Even after fertilization was well understood, in the 18th century, producing desirable carnations to order was a hit-or-miss business. As with tulips, if not to such a manic extent, breeders prized streaked and variegated flowers. Another development was the increasing fullness of the blossom: the overstuffed carnation you can see today in any supermarket would have been a wonder 200 years ago. Coloration was often achieved after cutting, by letting white carnations soak up dye, as with Oscar Wilde's famous green carnations. It took genetic engineering to grow carnations in any but a narrow range of colors from mauve through red, yellow, and white, but some DNA snipping now produces blue carnations.

Way has an excellent chapter on how humans have used carnations to communicate. The boutonnière carries complex nuances of genteel masculinity. The carnation is the boutonnière par excellence, and it seems that the carnation was not employed to fill an idle buttonhole; buttonholes were invented to find a place for carnations.

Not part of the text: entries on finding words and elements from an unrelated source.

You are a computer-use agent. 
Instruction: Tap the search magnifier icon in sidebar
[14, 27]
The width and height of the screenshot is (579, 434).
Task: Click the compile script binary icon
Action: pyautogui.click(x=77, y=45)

Roses are well-known as political symbols, usually of royalty. Carnations have a long history of adaptation to political discourse too, though often in a more democratic vein. The popular reassertion of democracy in Portugal in the 1970s came to be called the Revolução dos Cravos, the Carnation Revolution, after crowds appropriated May Day flowers as peace symbols. The carnation had had a long association with Russian communism (hence its May Day availability), but also with the right-wing populism of Boulanger in France in the 1870s and '80s. It is also the state flower of Ohio and was associated, posthumously, with the distinctly anti-socialist Ohioan President William McKinley. There's a lot more to this little flower than my mom or Mamie Eisenhower might have dreamed.

Way, Twigs. Carnation. London: Reaktion, 2016.